### TASK
Please filter the entries and return only the lines that include "address".

### AVAILABLE DATA
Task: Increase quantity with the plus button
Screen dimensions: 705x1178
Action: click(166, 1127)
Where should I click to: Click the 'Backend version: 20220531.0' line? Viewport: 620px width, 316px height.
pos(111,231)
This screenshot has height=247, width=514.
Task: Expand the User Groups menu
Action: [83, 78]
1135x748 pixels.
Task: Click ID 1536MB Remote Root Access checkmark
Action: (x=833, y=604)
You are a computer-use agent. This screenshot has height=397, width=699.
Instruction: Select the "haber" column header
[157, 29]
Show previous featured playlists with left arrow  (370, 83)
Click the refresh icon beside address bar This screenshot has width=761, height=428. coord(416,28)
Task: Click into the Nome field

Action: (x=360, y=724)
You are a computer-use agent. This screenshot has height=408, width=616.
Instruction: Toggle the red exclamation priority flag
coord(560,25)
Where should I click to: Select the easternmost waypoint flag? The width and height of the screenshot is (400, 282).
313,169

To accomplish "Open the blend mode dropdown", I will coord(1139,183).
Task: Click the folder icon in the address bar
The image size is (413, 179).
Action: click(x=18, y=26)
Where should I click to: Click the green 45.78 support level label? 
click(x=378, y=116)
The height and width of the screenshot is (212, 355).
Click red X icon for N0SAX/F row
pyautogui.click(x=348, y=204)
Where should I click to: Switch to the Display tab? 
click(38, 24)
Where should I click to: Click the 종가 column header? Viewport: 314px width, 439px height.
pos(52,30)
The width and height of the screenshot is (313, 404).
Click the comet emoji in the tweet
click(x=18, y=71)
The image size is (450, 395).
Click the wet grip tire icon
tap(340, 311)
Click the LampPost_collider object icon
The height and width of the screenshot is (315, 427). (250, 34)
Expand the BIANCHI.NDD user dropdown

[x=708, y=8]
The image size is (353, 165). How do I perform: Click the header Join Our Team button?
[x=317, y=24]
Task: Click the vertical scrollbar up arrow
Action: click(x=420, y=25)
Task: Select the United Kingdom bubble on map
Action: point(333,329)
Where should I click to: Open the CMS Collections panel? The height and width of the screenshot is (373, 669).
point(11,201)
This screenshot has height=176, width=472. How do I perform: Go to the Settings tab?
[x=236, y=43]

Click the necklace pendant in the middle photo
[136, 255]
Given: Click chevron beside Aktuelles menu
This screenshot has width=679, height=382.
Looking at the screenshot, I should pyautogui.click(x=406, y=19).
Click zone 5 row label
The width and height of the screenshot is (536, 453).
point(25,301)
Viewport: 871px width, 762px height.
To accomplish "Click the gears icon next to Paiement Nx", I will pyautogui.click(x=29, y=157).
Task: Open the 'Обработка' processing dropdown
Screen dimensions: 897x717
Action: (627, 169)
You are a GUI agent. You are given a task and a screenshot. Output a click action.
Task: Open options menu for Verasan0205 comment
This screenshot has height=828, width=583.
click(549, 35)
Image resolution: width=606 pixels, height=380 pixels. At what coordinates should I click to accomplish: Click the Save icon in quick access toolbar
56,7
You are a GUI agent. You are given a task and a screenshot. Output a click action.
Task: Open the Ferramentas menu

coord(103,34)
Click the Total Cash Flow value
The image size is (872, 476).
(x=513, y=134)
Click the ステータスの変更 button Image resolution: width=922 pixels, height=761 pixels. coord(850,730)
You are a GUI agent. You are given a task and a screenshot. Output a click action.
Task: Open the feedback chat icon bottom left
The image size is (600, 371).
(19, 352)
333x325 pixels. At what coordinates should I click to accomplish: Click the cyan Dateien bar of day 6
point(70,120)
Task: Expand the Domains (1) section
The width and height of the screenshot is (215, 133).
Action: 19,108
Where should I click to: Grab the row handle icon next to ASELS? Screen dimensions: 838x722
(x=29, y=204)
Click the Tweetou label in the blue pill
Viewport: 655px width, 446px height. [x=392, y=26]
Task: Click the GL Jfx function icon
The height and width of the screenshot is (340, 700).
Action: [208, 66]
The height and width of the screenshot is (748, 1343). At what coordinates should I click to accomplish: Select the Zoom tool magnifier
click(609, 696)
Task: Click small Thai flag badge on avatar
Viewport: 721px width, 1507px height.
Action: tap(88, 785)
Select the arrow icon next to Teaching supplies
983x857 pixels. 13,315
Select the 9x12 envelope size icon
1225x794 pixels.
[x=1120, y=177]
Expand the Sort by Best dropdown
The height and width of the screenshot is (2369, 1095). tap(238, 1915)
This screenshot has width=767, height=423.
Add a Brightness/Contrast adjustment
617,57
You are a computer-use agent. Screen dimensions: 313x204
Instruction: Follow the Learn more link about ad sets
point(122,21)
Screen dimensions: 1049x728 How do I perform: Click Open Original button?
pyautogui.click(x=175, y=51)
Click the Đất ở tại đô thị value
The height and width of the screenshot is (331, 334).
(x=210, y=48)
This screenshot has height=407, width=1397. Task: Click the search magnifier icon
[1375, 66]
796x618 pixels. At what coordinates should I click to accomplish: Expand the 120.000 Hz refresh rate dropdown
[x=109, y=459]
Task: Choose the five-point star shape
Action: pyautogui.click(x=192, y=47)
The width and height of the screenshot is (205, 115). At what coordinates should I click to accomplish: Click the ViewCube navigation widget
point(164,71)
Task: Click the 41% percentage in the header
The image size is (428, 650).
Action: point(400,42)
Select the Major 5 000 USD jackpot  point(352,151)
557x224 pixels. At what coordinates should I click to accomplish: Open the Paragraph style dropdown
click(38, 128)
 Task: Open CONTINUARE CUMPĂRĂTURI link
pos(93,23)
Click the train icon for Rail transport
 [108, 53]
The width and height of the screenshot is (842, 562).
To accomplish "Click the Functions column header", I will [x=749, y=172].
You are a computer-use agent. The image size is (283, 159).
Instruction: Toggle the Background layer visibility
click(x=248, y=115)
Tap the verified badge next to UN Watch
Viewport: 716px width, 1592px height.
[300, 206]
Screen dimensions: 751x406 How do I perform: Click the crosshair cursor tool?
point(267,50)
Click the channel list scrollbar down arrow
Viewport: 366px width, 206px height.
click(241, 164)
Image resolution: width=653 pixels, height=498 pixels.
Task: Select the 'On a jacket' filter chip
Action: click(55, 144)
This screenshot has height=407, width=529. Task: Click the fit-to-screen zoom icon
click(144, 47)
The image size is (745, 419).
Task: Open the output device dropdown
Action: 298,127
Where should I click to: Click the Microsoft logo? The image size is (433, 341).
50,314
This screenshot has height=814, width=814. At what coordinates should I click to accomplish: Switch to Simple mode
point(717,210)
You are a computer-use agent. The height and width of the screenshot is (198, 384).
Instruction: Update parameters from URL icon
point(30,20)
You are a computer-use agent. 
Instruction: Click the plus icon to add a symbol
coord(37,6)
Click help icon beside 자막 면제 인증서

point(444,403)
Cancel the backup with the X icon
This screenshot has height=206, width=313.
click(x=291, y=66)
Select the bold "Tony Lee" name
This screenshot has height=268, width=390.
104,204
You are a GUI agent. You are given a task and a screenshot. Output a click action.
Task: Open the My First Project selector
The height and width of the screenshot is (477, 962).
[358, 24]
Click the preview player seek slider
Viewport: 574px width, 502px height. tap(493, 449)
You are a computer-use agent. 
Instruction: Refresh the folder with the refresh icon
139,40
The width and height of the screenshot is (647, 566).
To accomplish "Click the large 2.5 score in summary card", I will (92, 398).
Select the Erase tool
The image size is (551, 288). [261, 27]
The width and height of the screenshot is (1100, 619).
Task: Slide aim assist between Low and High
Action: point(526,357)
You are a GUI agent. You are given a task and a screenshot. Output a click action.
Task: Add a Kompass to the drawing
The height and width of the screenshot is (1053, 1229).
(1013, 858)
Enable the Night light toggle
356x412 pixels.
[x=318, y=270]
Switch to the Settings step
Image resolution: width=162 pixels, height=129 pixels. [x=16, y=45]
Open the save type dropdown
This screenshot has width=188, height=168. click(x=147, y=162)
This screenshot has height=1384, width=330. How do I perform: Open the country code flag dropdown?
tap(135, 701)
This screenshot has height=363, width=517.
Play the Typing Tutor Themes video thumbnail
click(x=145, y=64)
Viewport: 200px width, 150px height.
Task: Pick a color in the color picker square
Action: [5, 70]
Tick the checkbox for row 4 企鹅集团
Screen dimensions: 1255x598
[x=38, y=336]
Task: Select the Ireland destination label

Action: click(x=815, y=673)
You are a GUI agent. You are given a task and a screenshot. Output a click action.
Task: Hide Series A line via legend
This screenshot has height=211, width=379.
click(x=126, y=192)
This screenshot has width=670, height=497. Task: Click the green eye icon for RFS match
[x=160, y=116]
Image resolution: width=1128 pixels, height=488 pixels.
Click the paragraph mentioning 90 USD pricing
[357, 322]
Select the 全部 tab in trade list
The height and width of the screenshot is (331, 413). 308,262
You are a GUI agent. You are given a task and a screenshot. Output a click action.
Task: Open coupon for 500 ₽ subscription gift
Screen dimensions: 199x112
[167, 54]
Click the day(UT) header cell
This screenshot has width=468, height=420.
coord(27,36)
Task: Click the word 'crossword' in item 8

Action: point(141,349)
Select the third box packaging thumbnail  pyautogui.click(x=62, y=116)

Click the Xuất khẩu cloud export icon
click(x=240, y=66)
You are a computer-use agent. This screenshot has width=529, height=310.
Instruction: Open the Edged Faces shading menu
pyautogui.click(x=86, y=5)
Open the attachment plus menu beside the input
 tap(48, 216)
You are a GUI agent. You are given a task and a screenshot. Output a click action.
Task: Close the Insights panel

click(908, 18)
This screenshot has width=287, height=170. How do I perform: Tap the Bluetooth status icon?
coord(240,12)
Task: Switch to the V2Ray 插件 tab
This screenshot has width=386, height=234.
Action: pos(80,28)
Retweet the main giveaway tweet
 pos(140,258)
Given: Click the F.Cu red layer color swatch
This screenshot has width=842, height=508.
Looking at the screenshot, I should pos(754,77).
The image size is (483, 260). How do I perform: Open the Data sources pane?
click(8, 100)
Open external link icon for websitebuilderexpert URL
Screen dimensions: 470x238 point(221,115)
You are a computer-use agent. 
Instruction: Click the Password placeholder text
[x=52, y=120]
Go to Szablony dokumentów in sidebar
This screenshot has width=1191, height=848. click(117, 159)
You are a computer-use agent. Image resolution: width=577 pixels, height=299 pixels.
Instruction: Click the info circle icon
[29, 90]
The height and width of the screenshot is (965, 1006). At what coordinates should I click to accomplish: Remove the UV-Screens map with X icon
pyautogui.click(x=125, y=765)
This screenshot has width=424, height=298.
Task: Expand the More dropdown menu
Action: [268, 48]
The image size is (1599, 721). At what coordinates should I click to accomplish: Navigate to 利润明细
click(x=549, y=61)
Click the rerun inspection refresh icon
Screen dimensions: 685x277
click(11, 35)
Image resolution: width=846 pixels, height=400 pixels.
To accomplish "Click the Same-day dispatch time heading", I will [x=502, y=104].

### SOLUTION
Click the refresh icon beside address bar This screenshot has width=761, height=428. coord(416,28)
Task: Click the folder icon in the address bar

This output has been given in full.